#### EXERCISE AIM
Beginning with the line in which "This screenshot has height=781, width=1536." appears, transcribe each line word for word until the records end. Do not include pictures.

SUPPLIED DATA Block Start

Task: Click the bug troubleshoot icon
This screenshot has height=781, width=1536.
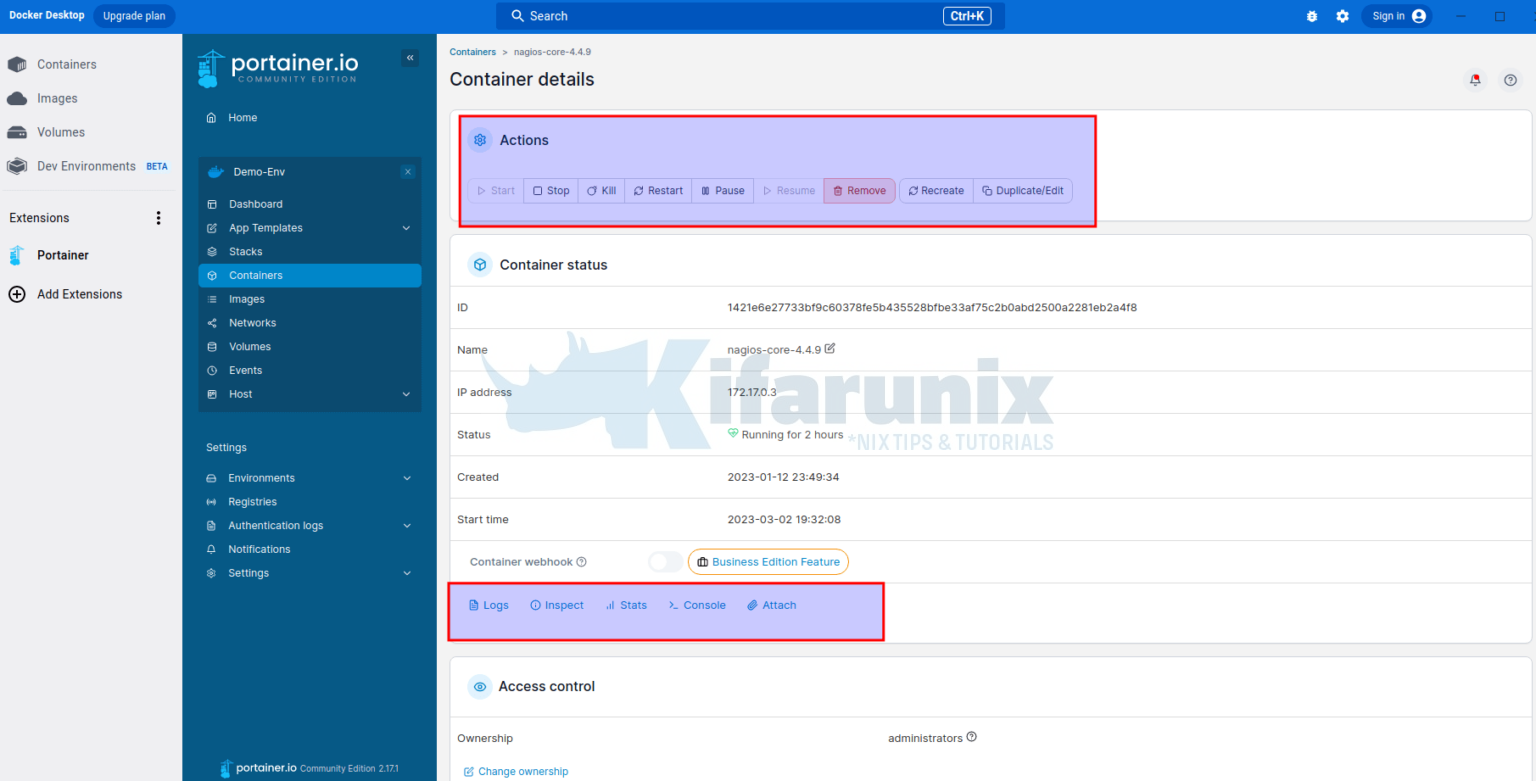Action: 1312,16
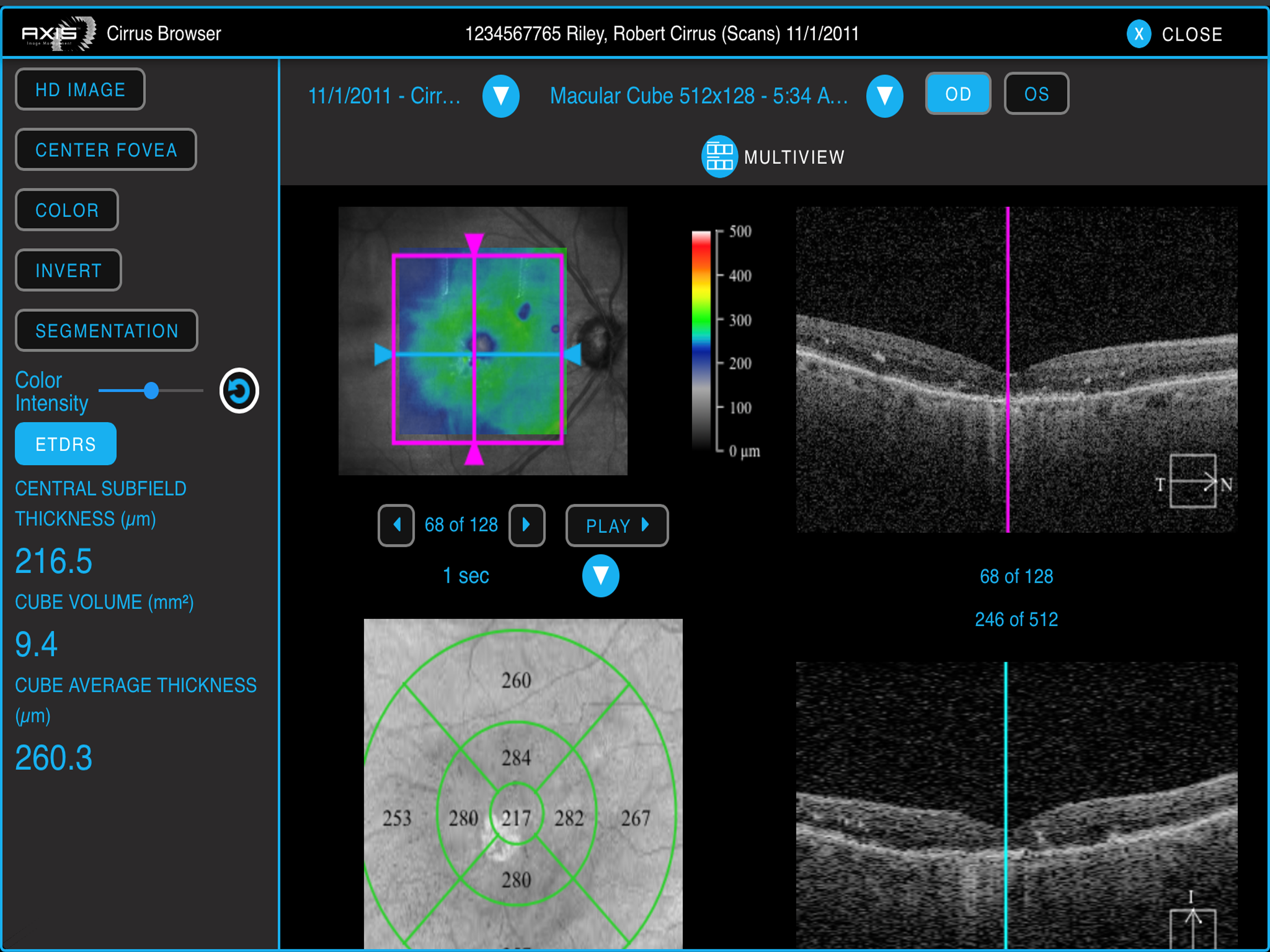Image resolution: width=1270 pixels, height=952 pixels.
Task: Open the HD Image view
Action: (x=80, y=90)
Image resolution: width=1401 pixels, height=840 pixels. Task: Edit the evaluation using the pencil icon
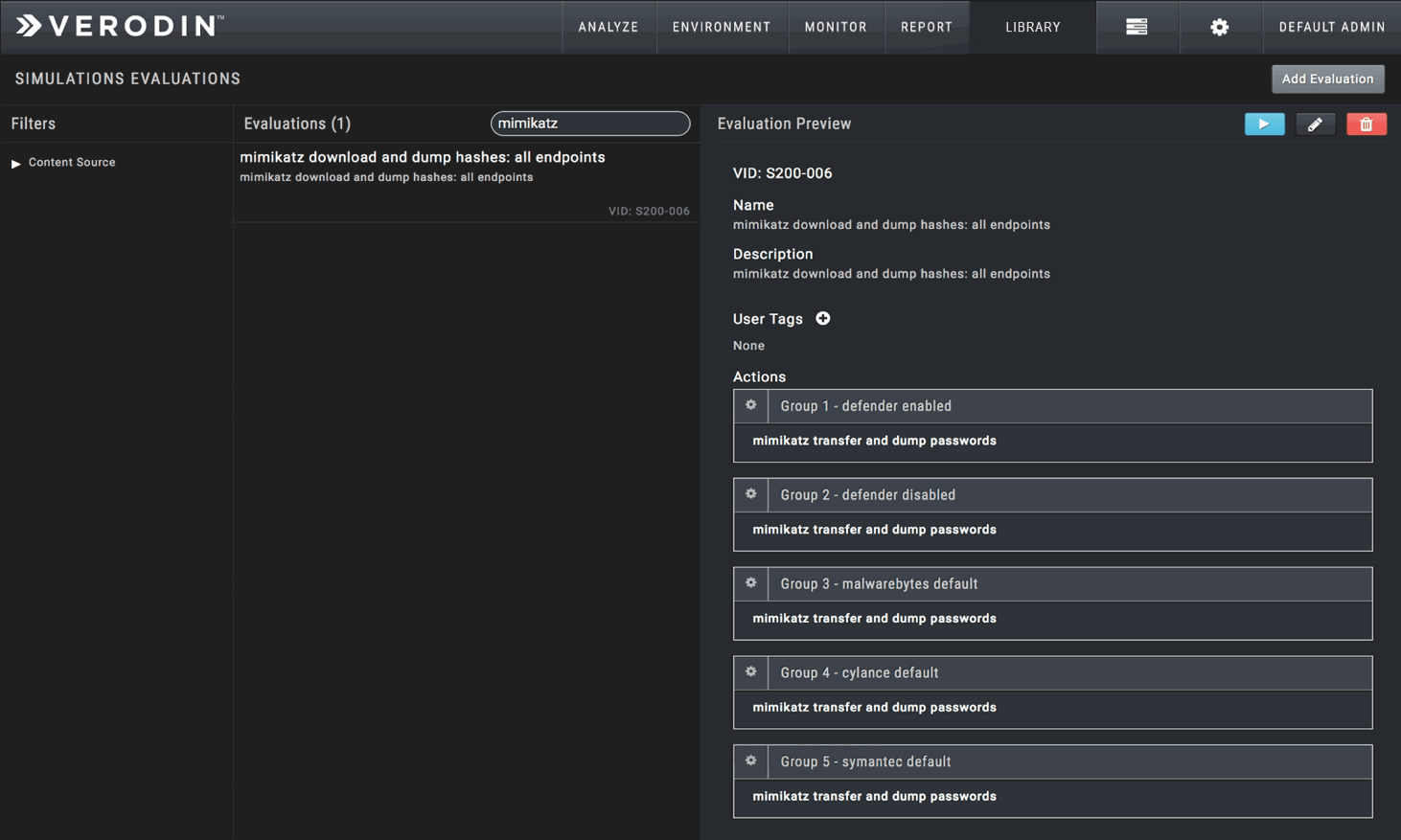point(1315,124)
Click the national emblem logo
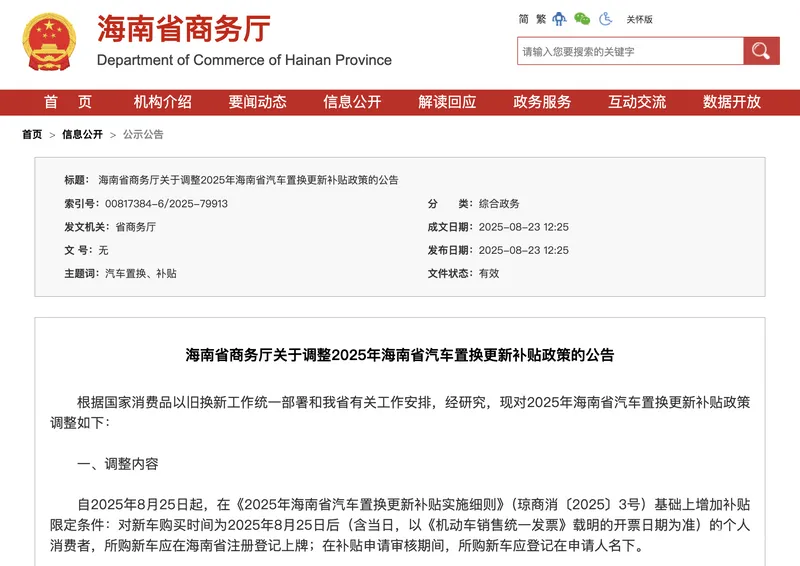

SUPPLIED DATA Block End

#### RESULT
This screenshot has height=781, width=1536.
Action: 1312,16
Image resolution: width=1270 pixels, height=952 pixels.
Task: Open the HD Image view
Action: (x=80, y=90)
Image resolution: width=1401 pixels, height=840 pixels. Task: Edit the evaluation using the pencil icon
point(1315,124)
Click the national emblem logo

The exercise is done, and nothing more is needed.